The kids and I went to see The Fantastic Four: First Steps the other day. Really enjoyed it, great movie.
I particularly liked the 1960s aesthetic. The shag carpet. Weird, rounded computer monitors. The whole fins-on-the-car-fenders feel to it was perfectly executed.
That look and feel went a long way in helping me along with what I like to do with this superhero multi-verse movies, which is imagine what life would be like for us if we’d just done some things different.
What if we sent a family of weird scientists to deep space and they came back with superpowers?
Or here’s another question: what if Democrats had taken voter registration seriously, say, ten, fifteen, even twenty or twenty-five years ago?
It’s a question you can’t help but ask yourself if you read this week’s New York Times piece, The Democratic Party Faces a Voter Registration Crisis:
The Democratic Party is hemorrhaging voters long before they even go to the polls.
Of the 30 states that track voter registration by political party, Democrats lost ground to Republicans in every single one between the 2020 and 2024 elections — and often by a lot.
That four-year swing toward the Republicans adds up to 4.5 million voters, a deep political hole that could take years for Democrats to climb out from.
The picture is bleak, and only appears to get more bleak the further you read. If you don’t believe me, here’s the assessment around the end of the story:
Any hope that the drift away from the Democratic Party would end organically with Mr. Trump’s election has been dashed by the limited data so far in 2025. There are now roughly 160,000 fewer registered Democrats than on Election Day 2024, according to L2’s data, and 200,000 more Republicans.
The bottom line is that Democrats did a poor job of registering Democratic voters over the last several years. And now that the Democrat brand is totally in the tank, our near-term and long-term future as a majority party is questionable (at best).

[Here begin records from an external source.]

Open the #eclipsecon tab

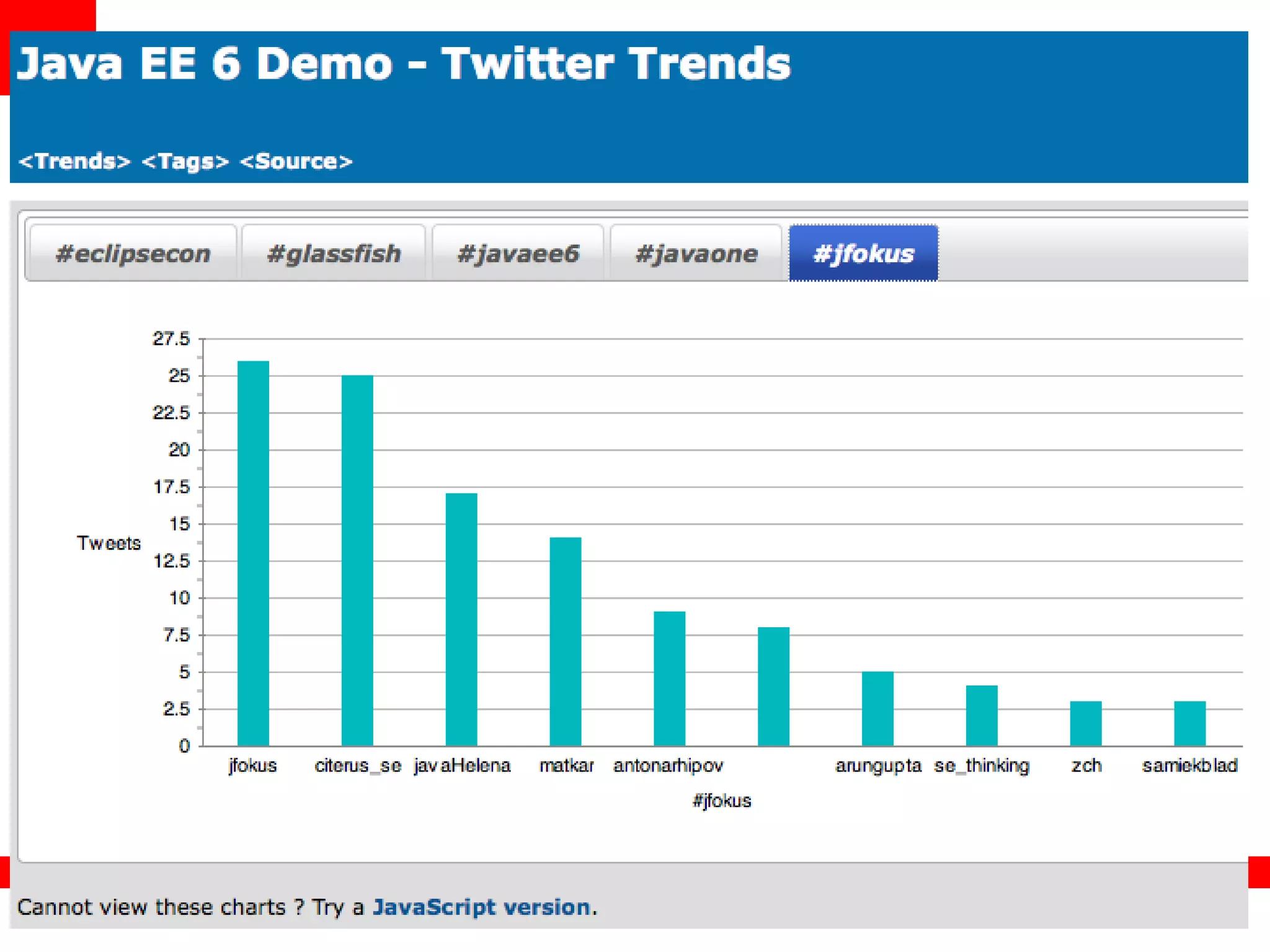pos(133,253)
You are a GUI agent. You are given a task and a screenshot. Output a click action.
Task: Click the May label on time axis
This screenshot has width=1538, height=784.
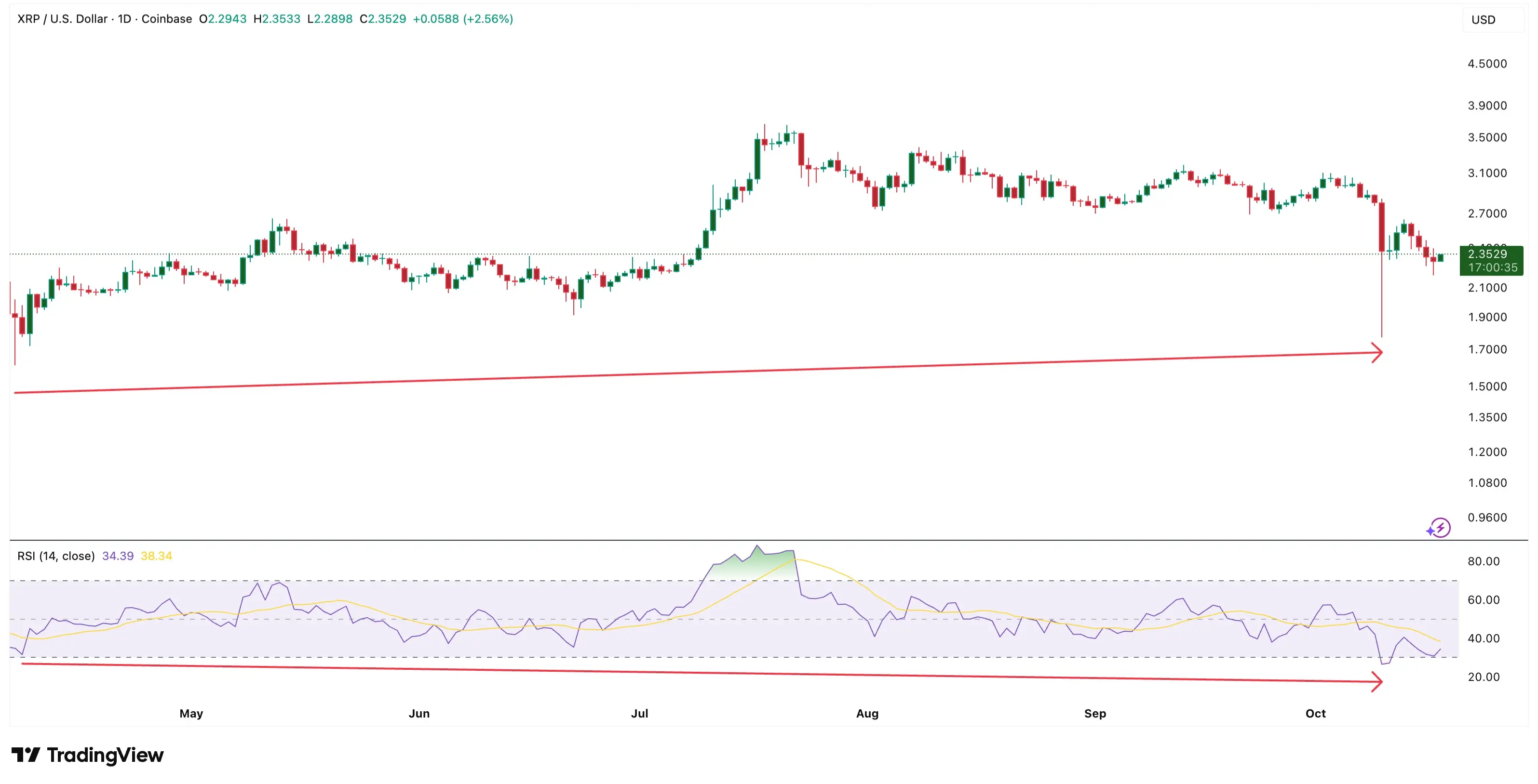191,714
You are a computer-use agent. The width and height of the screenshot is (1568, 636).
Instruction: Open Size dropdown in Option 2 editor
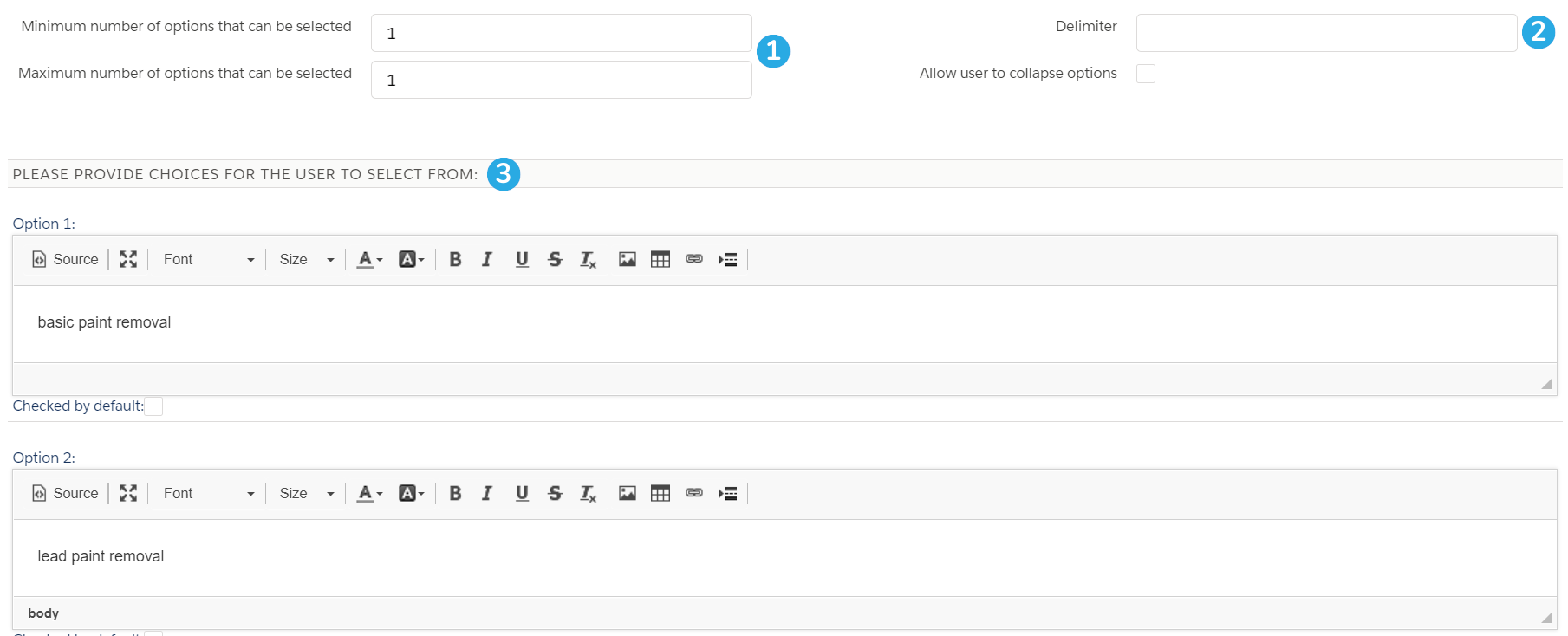[306, 493]
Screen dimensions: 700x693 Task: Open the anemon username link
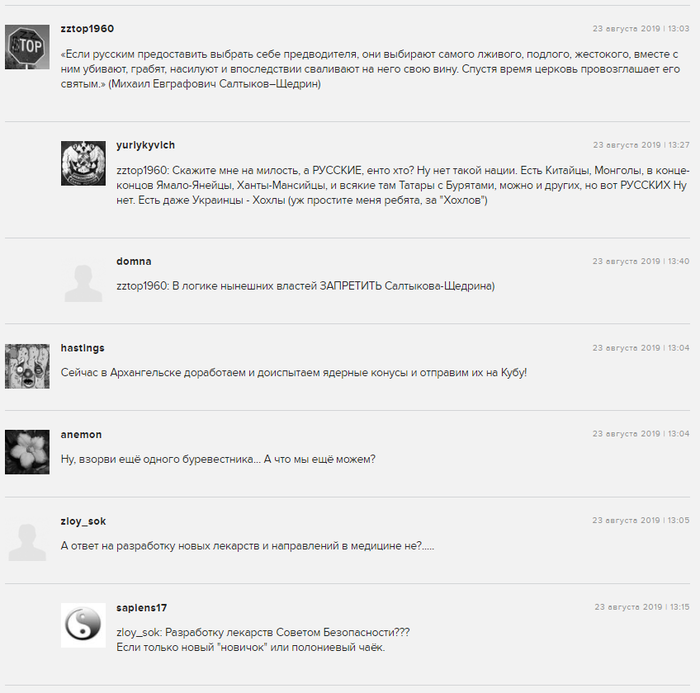coord(81,434)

If there’s a villain who knows when to add insult to injury, it’s Donald Trump, who this week called for the end of mail-in ballots:
Trump has railed against the practice most of his political career, ramping up his lambasting of the practice during and after his unsuccessful 2020 reelection bid. He began the week with an early morning vow to, as he wrote Monday in a 7:17 a.m. social media post, “lead a movement to get rid of MAIL-IN BALLOTS.”

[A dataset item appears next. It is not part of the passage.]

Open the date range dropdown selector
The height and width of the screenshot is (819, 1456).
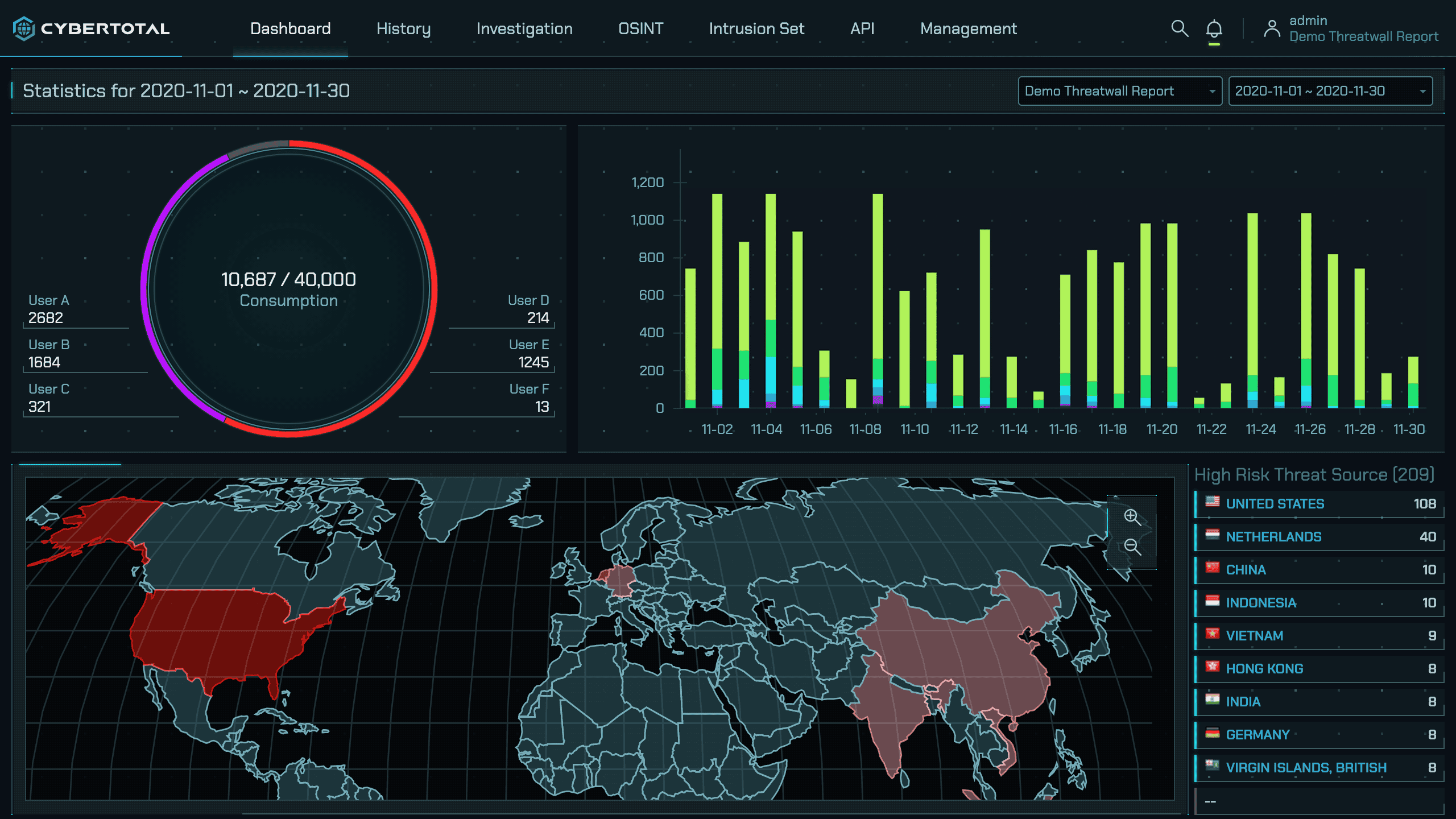tap(1330, 91)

He uses a lot of misinformation to support his claims that mail-in ballots are fraudulent. Let’s be clear, though: there’s nothing fraudulent about them. It’s just that Democrats tend to use them more than Republicans.
Although the lawyers in the White House are apparently drafting an Executive Order, it is unclear at best that he has the authority to end mail-in ballots. But even if he doesn’t, I’m not sure it matters. If he says mail-in ballots are corrupt, that’s what people will believe.
There’s a lot of analysis back and forth about what the decline in Democratic voting registration means. It’s a bad brand. Democrats aren’t popular. They have no vision for governing America. Democratic elected leaders aren’t talking to the people where they are. Democrats don’t have their own “Joe Rogan.” I don’t know if it’s any of that. It’s probably all of that — all of that and more.
But the truth is, I don’t think it’s about Democrats. I think it’s about Republicans, their messaging, and specifically Donald Trump’s messaging. Yes, it’s everything awful and hateful — from racism to trashing the economy. But Democratic registration isn’t just falling. Republican registration is rising (in some cases, at alarming rates).
Because this is what people want. This is what people voted for. This is what the American people want. And it’s more and more people, growing every day.
So. How do you fix that?
I don’t have a good answer, here, no good solution. Maybe you get in a space ship and fly around, hope for super powers when you get home.